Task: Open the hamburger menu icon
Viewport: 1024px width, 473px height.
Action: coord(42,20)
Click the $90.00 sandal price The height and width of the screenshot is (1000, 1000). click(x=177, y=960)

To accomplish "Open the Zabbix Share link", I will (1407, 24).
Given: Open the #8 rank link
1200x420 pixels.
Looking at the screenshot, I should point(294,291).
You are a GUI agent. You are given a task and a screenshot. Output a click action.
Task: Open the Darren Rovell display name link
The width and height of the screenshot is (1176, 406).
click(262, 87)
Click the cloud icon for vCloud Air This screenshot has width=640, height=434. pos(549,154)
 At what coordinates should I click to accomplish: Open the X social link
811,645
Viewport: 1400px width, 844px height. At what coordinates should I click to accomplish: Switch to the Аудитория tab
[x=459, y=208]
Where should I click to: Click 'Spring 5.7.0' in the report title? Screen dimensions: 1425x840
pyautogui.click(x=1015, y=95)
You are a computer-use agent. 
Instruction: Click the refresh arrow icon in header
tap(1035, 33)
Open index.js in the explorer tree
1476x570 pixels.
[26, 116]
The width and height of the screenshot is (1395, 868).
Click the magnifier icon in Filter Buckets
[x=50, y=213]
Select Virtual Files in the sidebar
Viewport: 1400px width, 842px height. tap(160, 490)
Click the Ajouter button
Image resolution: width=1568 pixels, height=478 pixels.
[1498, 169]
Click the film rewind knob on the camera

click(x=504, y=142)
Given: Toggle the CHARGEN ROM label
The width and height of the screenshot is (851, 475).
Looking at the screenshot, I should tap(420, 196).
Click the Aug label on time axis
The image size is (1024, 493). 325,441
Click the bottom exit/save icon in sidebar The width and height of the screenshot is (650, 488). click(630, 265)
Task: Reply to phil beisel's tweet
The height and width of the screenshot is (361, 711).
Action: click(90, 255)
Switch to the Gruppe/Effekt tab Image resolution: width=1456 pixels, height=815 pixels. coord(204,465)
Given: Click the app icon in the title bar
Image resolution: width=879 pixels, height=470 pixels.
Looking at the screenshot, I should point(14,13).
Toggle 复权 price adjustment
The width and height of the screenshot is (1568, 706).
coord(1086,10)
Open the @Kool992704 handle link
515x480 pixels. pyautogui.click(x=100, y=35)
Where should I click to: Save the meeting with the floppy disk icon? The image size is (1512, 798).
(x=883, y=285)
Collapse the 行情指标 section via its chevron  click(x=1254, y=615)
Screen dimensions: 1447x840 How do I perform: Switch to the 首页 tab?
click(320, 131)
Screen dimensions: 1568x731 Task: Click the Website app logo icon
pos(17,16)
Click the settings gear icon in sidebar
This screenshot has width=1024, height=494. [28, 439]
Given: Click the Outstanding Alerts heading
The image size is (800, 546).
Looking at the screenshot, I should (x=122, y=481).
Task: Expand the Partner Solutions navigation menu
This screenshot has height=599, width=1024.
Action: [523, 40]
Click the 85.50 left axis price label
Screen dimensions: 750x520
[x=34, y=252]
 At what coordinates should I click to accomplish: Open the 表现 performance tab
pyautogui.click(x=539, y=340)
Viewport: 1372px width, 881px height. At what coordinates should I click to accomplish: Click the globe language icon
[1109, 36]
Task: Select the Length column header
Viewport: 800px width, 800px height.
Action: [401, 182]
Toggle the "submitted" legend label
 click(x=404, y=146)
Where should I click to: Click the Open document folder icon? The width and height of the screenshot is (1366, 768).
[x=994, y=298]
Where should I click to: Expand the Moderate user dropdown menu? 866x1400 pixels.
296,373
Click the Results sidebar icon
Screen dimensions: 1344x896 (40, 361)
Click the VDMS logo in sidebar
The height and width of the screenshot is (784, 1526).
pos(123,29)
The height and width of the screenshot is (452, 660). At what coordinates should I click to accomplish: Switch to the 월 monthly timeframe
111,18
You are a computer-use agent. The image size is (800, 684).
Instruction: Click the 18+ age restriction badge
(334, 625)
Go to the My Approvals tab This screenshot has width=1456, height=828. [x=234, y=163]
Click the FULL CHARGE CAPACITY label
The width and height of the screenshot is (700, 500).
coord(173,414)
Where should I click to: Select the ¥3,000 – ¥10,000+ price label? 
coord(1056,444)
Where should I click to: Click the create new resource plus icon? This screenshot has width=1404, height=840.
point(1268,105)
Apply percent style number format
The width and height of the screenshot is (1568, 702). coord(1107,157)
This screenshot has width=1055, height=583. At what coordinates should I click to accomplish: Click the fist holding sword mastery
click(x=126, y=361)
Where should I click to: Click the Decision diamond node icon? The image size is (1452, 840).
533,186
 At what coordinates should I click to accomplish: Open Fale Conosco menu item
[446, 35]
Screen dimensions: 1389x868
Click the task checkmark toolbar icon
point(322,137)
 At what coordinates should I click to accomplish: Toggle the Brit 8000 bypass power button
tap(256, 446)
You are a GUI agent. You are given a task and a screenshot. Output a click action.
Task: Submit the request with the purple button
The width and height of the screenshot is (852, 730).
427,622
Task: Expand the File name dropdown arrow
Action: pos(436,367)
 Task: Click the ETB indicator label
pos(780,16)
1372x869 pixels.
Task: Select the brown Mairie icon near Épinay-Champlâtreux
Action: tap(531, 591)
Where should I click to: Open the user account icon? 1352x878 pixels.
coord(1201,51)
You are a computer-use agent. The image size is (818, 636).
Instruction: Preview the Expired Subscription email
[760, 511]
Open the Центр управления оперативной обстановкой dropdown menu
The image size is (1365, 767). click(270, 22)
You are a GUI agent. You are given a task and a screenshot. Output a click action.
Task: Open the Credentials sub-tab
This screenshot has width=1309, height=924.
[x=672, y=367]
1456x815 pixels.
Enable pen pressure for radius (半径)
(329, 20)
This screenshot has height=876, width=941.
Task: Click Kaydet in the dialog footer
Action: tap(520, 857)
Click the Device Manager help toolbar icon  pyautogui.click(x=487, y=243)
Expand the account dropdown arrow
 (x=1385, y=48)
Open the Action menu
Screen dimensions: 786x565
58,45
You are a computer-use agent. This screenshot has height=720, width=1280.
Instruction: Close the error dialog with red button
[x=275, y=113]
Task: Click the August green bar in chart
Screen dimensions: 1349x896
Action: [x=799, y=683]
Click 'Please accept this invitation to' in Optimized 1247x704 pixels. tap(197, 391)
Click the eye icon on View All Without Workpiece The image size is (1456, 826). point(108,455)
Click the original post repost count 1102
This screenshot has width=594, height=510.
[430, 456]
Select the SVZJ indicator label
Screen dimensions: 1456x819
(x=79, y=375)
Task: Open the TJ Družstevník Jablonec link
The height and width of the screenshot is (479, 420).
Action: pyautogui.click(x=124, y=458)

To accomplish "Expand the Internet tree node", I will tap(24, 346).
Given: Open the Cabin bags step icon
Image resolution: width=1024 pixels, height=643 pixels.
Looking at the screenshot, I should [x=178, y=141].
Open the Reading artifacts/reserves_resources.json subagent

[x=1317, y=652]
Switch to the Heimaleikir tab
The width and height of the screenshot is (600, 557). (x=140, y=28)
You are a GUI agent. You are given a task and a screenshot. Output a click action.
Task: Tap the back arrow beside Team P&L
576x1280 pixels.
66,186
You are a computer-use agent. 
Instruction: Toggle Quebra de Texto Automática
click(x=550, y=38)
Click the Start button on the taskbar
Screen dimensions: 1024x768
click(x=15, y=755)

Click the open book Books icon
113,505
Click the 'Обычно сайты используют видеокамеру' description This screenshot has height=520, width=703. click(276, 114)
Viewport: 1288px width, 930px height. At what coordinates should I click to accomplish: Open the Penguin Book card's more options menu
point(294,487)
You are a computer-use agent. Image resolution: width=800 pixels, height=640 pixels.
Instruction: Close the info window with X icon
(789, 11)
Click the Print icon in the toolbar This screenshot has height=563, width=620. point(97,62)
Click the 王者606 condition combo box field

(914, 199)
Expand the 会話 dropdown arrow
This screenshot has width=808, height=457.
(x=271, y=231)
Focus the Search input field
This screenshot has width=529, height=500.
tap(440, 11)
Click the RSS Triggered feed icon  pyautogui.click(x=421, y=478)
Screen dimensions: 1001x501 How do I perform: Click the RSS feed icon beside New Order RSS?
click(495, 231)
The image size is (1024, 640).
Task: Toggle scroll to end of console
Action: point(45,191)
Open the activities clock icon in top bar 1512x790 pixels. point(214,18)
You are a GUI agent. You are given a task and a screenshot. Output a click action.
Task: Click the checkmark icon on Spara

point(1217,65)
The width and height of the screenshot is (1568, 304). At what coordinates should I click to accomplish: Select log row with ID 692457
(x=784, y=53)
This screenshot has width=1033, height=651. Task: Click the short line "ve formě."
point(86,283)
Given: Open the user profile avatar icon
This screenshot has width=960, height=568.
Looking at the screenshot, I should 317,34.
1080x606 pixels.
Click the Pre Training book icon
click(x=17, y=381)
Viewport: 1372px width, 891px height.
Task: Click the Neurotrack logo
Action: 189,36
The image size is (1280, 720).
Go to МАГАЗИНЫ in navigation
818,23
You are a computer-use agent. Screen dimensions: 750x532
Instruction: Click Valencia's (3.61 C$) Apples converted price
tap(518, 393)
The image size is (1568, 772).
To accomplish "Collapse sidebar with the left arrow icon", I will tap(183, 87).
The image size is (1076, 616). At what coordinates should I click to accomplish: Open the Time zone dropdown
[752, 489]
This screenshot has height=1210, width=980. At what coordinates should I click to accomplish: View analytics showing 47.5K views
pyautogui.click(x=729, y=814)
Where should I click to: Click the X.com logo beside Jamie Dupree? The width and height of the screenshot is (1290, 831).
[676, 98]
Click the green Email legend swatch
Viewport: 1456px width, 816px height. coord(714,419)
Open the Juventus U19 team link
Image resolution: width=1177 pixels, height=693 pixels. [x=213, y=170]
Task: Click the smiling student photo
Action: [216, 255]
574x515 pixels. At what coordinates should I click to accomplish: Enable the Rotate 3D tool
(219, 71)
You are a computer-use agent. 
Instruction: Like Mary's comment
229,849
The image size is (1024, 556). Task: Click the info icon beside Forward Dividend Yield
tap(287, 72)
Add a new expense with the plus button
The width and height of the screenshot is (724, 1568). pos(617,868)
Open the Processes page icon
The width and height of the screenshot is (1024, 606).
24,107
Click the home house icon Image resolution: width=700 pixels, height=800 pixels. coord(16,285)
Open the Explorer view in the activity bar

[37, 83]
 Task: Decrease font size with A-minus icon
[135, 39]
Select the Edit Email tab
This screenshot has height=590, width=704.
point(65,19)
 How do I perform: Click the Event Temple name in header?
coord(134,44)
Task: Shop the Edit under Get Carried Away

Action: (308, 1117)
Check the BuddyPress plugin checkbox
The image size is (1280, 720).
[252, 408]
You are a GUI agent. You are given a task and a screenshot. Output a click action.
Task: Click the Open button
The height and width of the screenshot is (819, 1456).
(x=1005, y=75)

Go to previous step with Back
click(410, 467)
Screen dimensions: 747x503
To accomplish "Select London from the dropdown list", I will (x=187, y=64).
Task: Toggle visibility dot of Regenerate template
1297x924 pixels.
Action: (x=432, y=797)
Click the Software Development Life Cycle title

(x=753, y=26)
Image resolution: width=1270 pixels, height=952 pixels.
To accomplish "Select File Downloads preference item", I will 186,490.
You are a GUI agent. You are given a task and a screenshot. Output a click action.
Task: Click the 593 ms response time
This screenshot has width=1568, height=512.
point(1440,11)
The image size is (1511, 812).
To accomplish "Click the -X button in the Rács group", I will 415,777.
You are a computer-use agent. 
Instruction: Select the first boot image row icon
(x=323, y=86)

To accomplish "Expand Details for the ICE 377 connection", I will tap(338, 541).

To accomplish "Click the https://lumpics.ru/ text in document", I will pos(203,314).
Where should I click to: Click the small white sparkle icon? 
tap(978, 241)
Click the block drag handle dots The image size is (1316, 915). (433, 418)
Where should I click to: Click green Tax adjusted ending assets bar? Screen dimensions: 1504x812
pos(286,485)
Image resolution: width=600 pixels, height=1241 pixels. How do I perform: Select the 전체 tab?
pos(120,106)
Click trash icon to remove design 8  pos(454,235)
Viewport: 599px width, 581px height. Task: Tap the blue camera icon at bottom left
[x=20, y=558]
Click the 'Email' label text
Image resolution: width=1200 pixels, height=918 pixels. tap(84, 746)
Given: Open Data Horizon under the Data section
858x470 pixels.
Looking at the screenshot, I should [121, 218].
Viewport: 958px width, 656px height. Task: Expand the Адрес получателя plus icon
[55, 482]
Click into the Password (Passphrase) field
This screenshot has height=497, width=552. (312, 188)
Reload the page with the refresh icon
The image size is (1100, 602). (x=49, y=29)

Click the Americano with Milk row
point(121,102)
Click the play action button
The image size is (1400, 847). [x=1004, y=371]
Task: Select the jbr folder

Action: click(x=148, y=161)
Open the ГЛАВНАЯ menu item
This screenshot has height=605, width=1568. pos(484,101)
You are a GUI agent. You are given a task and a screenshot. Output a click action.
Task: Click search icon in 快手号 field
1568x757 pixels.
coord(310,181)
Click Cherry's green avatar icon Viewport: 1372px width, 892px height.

──────

PROBLEM DESCRIPTION:
Please repeat the entries above word for word, starting with the line that contains "Image resolution: width=600" and going on through the line that contains "[x=20, y=558]".

FULL RESPONSE:
Image resolution: width=600 pixels, height=1241 pixels. How do I perform: Select the 전체 tab?
pos(120,106)
Click trash icon to remove design 8  pos(454,235)
Viewport: 599px width, 581px height. Task: Tap the blue camera icon at bottom left
[x=20, y=558]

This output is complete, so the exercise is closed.